With two aunts in the health care field, 17-year-old Kinnelon resident Allan Baum, a student at Netherlands Reformed Christian School in Pompton Plains, was similarly interested in a career in the medical profession. In particular, “I love where medicine and technology meet,” said Baum, who found himself especially intrigued by the fields of radiology, anesthesiology and interventional cardiology. “I found the Morris County Allied Health Medical Institute program and it sounded interesting – I loved the shadowing experience and the opportunity to apply technology to health care.

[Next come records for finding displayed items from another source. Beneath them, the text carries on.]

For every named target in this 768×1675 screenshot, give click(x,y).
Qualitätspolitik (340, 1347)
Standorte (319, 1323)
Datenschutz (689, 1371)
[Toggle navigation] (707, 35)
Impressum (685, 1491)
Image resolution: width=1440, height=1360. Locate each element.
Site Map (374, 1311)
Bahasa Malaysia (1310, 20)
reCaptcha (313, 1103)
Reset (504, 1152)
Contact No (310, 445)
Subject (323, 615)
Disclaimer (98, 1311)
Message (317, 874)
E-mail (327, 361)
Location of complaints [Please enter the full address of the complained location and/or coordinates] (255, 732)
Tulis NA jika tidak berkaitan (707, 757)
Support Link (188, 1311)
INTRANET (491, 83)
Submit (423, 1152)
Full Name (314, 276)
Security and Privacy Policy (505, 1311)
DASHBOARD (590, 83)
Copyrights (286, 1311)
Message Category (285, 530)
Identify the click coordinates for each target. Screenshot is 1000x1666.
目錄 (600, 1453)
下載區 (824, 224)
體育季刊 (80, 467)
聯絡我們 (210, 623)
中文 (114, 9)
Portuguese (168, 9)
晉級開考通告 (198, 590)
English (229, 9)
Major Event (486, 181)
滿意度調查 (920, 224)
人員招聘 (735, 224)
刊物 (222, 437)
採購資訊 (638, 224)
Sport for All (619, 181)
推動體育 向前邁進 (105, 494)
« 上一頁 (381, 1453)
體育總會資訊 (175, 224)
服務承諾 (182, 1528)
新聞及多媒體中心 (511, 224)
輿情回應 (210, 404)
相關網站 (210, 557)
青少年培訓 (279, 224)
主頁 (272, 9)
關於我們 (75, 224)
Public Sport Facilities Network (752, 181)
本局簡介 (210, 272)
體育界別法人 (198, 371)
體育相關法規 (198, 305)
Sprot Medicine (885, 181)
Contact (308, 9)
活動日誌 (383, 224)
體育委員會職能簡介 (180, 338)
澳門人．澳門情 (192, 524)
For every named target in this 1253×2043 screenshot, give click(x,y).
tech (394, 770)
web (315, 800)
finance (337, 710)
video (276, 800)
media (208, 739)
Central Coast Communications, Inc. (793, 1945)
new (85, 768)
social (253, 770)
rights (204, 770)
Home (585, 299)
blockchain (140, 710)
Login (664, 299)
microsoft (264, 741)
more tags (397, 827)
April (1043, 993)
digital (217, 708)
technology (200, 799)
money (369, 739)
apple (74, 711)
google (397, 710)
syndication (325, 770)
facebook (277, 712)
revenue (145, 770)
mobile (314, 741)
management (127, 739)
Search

“My first day at the hospital, I was in the OR (Operating Room) and saw a total shoulder replacement,” Baum recalled. “Though I was a little nervous watching that, the nurses took me aside and explained what everyone was doing and why the patient was having the operation, which helped me understand. I also saw a patient being treated for a heart attack in the (catheterization) lab, and it was interesting to watch the team work together to clear the blockage quickly.”
According to Baum, “the hospital rotations and classes offered a really unique opportunity to learn about the various jobs in the medical profession and what they’re really like, and the program gave me great direction.” After volunteering at Chilton’s Emergency Department and assisting the hospital’s transport team this summer, “I’ve applied to be in the OR for my residency during the second year of the program and look forward to spending time on the more ‘intense’ floors of the hospital where I can spend more time with patients,” he said. “After that, I hope to attend medical school to be a radiologist or anesthesiologist.
“There are so many roles in the medical profession,” Baum concluded of his eye-opening experience. “This is a very unique program and it’s been amazing to see all aspects of the job.”